Analysis of TM6SF2, PNPLA3, and ATG16L1 Genetic Variants in MASLD and MASH: An Egyptian Case-control Study

Background Metabolic dysfunction associated steatotic liver disease (MASLD) and metabolic dysfunction associated steatohepatitis (MASH), represent complex metabolic liver diseases and a rapidly growing public health burden, particularly in Egypt. Genetic susceptibility plays a pivotal role in modulating disease progression. Variants in Patatin-like phospholipase domain-containing protein 3 (PNPLA3), transmembrane 6 superfamily member 2 (TM6SF2) and Autophagy Related 16-Like 1 (ATG16L1) are among the most relevant genetic determinants implicated in hepatic lipid metabolism, autophagy regulation, and hepatocellular injury. The interplay between these genetic variants and metabolic stress regulators is increasingly recognized as central to disease heterogeneity.

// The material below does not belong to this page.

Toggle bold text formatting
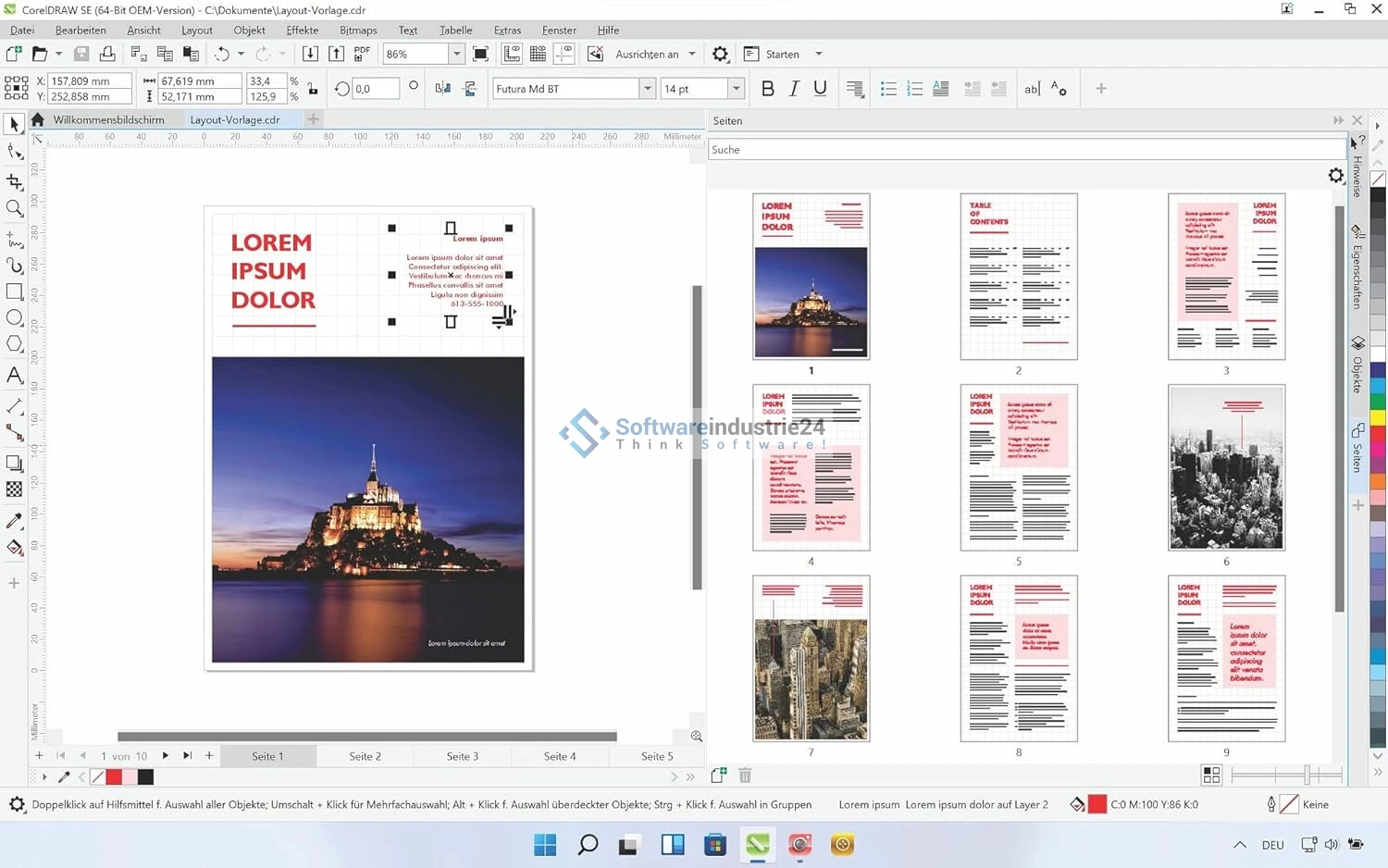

Aims This case-control study aimed to provide an integrative evaluation of these genetic variants, elucidating their biochemical associations, and mechanistic roles in MASLD and MASH. Methodology: 150 patients with fibroscan-confirmed MASLD, 150 with MASH and 150 healthy controls were genotyped for PNPLA3 (rs738409), TM6SF2 (rs58542926), and ATG16L1 (rs2241880) using real-time TaqMan assays. Genotypic data were correlated with liver injury biomarkers, lipid profiles, and insulin resistance indices. Results TM6SF2 (rs58542926) TT and CT genotypes, as well as PNPLA3 (rs738409) CG genotype were strongly associated with exacerbated hepatic steatosis and elevated biochemical markers of liver injury. The G allele of ATG16L1 demonstrated modulatory effects on autophagy-related inflammatory pathways. PNPLA3 and ATG16L1 exert complementary and additive effects on hepatic fat accumulation and metabolic derangements. Conclusions The investigated genetic variants showed exhibited biochemical signatures influencing hepatic fat accumulation, autophagy activity, inflammatory response, and fibrosis progression among Egyptian patients. Functional insights were integrated to illuminate how these variants shape disease pathophysiology. Clinical trial registration Not applicable.